2008-06-03

Murmullo

Voltava a mim então, aquele antigo desejo de me sentir perdido, olhando por todos os lados no aguardo de alguma voz que me pudesse soar familiar, mas ao mesmo tempo era prazerosa a sensação de mais uma vez ser um estrangeito numa terra prometida, um insólito viajante pacato esperando silenciosamente por noites em claro e amizades taciturnas que simulassem preencher o vazio que me habitava.

Eram sentimentos que se debelavam acabando por desembocar em um estado de devassidão que aos poucos eu podia sentir que vinha à tona, ainda que eu não me esforçasse muito para ver ou ter de volta alguns remotos sorrisos que já haviam me sido vendidos de forma tão generosa.
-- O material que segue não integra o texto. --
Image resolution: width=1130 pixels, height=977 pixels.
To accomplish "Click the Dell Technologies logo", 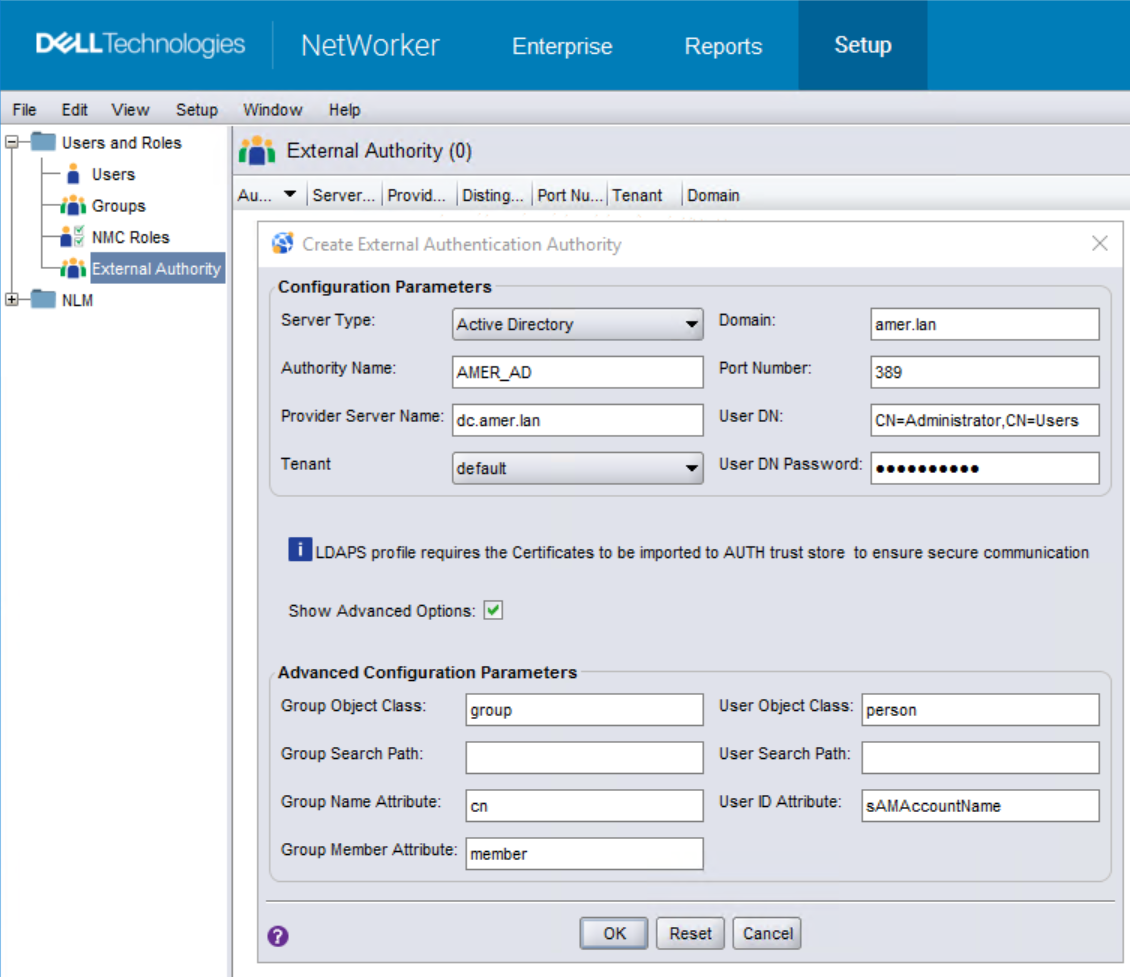I will [137, 44].
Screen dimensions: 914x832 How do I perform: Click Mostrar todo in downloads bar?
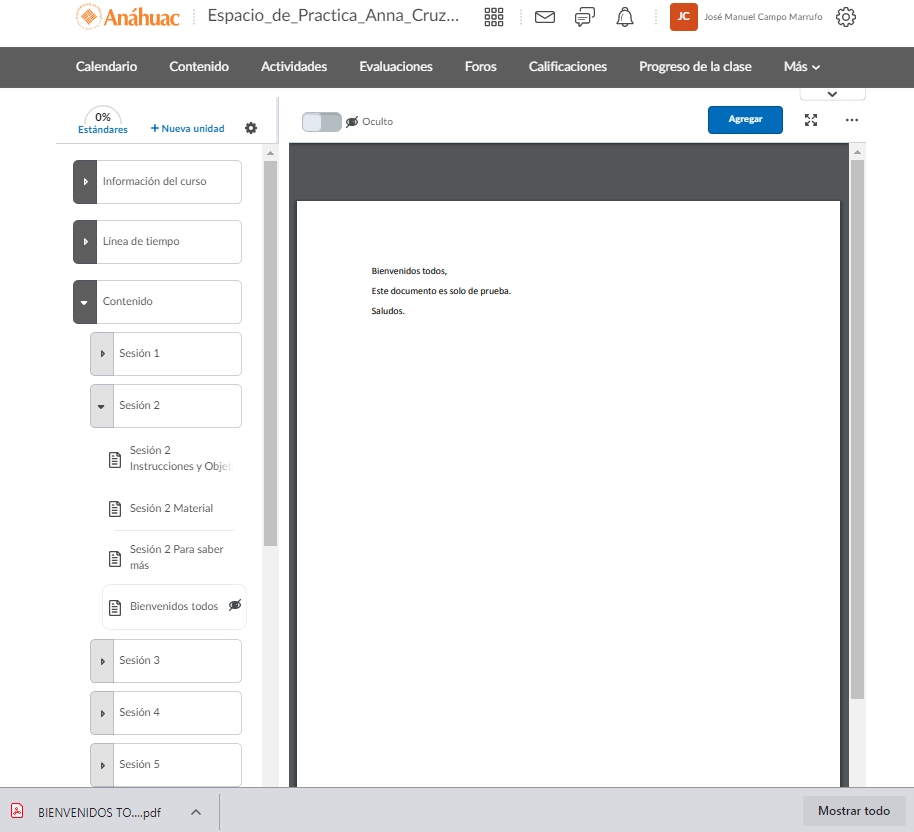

Eu sentia como se o céu me seguisse todas as vezes em que eu descesse àquelas mesmas ruas que sequer sabiam meu nome, eu ia de encontro à tênue cólera restante em mim e em todos os resíduos de lembranças que eu pensava estar reencontrando. Havia sim um anseio de repentinamente bater em todas as portas daqueles sobrados que pareciam tão distantes e olhar as faces de rostos estranhamente conhecidos e me mostrar a eles, rir escancaradamente sem motivo algum; eu precisava me sentir vivo, cortar a própria pele, ir em busca do som que inexistia, sentir o meu próprio suor escorrer pelos braços.

E talvez um dia novamente eu fosse ser um velho jogado num quarto de motel barato em alguma esquina de Montevidéu, acompanhado de uma Coca-Cola sem gás, um cachimbo em ruínas e uma meretriz sonhadora que me assobiasse músicas do Buena Vista Social Club, enquanto eu pisasse prazerosamente sobre aquelas antigas fotos que jaziam queimadas junto ao chão. Eu sentiria o cheiro da fumaça e mais uma vez imploraria cegamente para não ser cedo demais e partir rumo ao mais longíquo porto daquela cidade sem fim, derramando temores e memórias a quem pudesse estar por perto, tendo então um silencioso desejo de mais uma vez estar de regresso ao que me fora deixado.